Writer has already been opened on BucketingSink to S3

classic Classic list List threaded Threaded
4 messages Options
Reply | Threaded
Open this post in threaded view
|

Writer has already been opened on BucketingSink to S3

Chengzhi Zhao
Hi Flink Community,

I am using flink 1.6.0 and I am using BucketingSink to S3.

After the application running for a while ~ 20 mins, I got an exception: java.lang.IllegalStateException: Writer has already been opened

I have attached the job manager log and the sink code is here:
val avroOutputPath = output
var properties = new util.HashMap[String, String]()
val stringSchema = Schema.create(Type.STRING)
val keySchema = stringSchema.toString
val valueSchema = schema.toString

val compress = true
properties.put(AvroKeyValueSinkWriter.CONF_OUTPUT_KEY_SCHEMA, keySchema)
properties.put(AvroKeyValueSinkWriter.CONF_OUTPUT_VALUE_SCHEMA, valueSchema)
properties.put(AvroKeyValueSinkWriter.CONF_COMPRESS, compress.toString)
properties.put(AvroKeyValueSinkWriter.CONF_COMPRESS_CODEC, DataFileConstants.SNAPPY_CODEC)

val sink = new BucketingSink[tuple.Tuple2[String, R]](output)
sink.setBucketer(new DateTimeBucketer("yyyy-MM-dd/HH/"))
sink.setBatchSize(1024 * 1024 * batchSize) // this is 64 MB,
sink.setPendingSuffix(".avro")
sink.setBatchRolloverInterval(20 * 60 * 1000)

def getWriter(): BucketingSink[tuple.Tuple2[String, R]] = {
val writer = new AvroKeyValueSinkWriter[String, R](properties)
sink.setWriter(writer)
sink
}
Any suggestions on why this could happen and how to debug it? Thanks for your help in advance!

Regards,
Chengzhi



log_job_manager.txt (310K) Download Attachment
Reply | Threaded
Open this post in threaded view
|

Re: Writer has already been opened on BucketingSink to S3

Chengzhi Zhao
After checking the code, I think the issue might be related to AvroKeyValueSinkWriter.java and led to the writer has not been closed completely. I also noticed this change and affect 1.5+ 

@Override
public void close() throws IOException {
if (keyValueWriter != null) {
keyValueWriter.close();
} else {
// need to make sure we close this if we never created the Key/Value Writer.
super.close();
}
}
I created my own AvroKeyValueSinkWriter class and implement the code similar as v1.4, it seems running fine now. 
@Override
public void close() throws IOException {
try {
super.close();
} finally {
if (keyValueWriter != null) {
keyValueWriter.close();
}
}
}

I am curious if anyone had the similar issue, Appreciate anyone has insights on it. Thanks! 

Best,
Chengzhi

On Mon, Sep 17, 2018 at 12:01 PM Chengzhi Zhao <[hidden email]> wrote:
Hi Flink Community,

I am using flink 1.6.0 and I am using BucketingSink to S3.

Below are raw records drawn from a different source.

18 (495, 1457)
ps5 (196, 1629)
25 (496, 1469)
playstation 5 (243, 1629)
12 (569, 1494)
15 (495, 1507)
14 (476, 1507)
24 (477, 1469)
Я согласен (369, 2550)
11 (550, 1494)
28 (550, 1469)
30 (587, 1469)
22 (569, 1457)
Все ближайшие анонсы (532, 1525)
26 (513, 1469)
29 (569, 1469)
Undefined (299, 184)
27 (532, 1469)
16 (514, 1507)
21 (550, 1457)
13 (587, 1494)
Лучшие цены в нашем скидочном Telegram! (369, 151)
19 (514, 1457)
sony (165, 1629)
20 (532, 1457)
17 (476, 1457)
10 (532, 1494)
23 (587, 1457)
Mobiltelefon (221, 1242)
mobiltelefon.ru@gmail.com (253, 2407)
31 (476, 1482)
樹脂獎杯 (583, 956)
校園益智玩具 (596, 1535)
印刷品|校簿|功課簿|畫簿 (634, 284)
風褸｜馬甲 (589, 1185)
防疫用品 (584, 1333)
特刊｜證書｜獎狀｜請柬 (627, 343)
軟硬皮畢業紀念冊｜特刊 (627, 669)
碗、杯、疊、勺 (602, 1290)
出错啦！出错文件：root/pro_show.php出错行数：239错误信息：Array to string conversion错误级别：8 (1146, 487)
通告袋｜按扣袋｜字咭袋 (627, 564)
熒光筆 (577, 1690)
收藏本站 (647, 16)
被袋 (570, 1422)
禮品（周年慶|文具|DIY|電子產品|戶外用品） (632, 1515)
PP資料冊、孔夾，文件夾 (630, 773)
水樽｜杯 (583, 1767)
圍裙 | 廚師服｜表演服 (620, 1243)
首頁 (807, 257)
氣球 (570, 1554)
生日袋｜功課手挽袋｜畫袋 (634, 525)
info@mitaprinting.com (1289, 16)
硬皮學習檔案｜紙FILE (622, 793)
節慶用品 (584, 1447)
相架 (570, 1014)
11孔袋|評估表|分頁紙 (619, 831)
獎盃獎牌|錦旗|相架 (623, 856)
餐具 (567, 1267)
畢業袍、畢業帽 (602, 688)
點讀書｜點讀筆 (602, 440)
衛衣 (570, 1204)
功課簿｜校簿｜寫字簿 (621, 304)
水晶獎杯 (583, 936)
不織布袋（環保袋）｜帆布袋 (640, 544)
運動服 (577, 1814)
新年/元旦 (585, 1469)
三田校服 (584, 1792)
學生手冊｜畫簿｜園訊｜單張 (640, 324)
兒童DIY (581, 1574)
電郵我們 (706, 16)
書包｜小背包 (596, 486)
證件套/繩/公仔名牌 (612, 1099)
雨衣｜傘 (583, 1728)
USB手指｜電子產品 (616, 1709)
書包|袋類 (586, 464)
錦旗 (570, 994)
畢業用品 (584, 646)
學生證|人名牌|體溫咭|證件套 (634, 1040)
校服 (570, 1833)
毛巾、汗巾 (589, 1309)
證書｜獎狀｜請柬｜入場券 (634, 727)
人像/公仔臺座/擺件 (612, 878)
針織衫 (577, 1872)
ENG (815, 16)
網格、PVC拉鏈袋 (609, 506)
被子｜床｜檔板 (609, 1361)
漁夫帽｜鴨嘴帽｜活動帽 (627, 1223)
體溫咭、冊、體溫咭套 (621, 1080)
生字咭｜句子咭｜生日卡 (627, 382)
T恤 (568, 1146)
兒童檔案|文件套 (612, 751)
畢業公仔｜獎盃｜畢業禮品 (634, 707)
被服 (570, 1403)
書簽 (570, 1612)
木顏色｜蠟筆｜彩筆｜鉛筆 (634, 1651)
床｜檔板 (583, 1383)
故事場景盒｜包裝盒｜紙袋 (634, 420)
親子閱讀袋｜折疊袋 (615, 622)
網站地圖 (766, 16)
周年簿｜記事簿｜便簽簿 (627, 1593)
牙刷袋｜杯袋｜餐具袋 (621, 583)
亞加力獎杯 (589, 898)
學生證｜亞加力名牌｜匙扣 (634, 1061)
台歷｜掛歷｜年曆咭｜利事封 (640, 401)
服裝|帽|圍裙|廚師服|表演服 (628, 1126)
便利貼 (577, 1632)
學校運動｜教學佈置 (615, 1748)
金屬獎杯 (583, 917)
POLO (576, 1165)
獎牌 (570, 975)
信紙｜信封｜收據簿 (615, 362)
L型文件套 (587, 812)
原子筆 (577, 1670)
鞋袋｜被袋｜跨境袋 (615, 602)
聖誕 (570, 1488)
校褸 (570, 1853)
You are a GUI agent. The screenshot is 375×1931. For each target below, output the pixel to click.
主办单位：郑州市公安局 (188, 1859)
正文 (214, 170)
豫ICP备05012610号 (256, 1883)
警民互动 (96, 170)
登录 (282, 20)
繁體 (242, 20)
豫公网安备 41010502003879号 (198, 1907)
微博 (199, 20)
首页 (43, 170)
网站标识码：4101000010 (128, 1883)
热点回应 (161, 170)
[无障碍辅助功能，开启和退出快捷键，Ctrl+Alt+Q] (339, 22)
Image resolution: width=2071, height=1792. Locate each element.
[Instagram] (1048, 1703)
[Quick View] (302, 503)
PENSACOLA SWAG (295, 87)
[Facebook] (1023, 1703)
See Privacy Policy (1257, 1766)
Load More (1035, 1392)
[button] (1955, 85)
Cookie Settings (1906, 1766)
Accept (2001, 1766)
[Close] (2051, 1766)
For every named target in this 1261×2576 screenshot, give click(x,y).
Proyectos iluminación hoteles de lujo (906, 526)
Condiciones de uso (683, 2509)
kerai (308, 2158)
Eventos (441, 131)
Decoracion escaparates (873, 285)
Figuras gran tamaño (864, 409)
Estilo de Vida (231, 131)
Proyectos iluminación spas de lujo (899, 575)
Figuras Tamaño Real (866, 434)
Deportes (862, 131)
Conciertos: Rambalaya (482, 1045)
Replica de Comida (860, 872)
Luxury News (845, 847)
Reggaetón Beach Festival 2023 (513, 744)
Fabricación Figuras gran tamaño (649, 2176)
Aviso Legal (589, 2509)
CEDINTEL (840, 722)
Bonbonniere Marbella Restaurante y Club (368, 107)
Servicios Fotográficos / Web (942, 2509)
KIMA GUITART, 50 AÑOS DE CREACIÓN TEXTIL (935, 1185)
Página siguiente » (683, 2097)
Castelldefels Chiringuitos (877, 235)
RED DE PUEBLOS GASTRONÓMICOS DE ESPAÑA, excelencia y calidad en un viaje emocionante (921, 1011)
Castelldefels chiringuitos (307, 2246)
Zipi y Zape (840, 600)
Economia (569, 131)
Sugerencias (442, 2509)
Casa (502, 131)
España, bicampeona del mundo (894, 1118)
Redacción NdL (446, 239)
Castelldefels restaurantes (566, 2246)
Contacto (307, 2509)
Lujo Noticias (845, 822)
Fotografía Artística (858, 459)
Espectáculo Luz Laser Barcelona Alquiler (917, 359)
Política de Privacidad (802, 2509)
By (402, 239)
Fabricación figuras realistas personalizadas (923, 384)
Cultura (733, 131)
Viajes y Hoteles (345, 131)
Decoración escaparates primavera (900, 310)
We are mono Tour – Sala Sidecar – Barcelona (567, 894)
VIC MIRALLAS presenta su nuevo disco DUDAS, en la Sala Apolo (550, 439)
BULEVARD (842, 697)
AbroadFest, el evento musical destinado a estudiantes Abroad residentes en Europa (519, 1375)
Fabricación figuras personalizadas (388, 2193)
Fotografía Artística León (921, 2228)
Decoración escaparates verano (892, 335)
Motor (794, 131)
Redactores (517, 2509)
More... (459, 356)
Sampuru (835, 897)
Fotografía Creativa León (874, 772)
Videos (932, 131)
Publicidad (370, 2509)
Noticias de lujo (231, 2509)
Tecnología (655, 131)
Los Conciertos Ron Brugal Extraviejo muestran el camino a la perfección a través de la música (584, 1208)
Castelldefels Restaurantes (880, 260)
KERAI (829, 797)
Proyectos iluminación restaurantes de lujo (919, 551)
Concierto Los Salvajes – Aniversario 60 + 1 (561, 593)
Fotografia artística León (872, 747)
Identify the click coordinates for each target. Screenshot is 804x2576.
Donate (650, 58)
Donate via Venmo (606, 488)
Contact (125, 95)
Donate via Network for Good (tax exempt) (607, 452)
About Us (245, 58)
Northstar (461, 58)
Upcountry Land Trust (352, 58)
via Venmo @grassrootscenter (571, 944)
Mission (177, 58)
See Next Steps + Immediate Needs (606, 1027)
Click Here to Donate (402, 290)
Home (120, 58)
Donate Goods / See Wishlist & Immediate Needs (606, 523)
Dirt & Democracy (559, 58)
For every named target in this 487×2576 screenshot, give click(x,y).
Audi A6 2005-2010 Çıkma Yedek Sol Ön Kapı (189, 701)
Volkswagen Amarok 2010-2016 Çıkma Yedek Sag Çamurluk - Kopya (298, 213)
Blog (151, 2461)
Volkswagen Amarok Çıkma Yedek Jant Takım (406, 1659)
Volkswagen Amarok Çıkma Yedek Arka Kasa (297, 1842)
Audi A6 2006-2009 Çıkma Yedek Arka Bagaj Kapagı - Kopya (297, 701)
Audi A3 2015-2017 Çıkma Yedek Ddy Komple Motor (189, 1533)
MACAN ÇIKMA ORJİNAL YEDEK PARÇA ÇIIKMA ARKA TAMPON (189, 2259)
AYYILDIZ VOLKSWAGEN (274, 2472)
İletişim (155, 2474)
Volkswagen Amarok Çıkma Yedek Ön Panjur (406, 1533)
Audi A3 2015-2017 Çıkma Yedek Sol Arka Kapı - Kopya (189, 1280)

After the application running for a while ~ 20 mins, I got an exception: java.lang.IllegalStateException: Writer has already been opened

I have attached the job manager log and the sink code is here:
val avroOutputPath = output
var properties = new util.HashMap[String, String]()
val stringSchema = Schema.create(Type.STRING)
val keySchema = stringSchema.toString
val valueSchema = schema.toString

val compress = true
properties.put(AvroKeyValueSinkWriter.CONF_OUTPUT_KEY_SCHEMA, keySchema)
properties.put(AvroKeyValueSinkWriter.CONF_OUTPUT_VALUE_SCHEMA, valueSchema)
properties.put(AvroKeyValueSinkWriter.CONF_COMPRESS, compress.toString)
properties.put(AvroKeyValueSinkWriter.CONF_COMPRESS_CODEC, DataFileConstants.SNAPPY_CODEC)

val sink = new BucketingSink[tuple.Tuple2[String, R]](output)
sink.setBucketer(new DateTimeBucketer("yyyy-MM-dd/HH/"))
sink.setBatchSize(1024 * 1024 * batchSize) // this is 64 MB,
sink.setPendingSuffix(".avro")
sink.setBatchRolloverInterval(20 * 60 * 1000)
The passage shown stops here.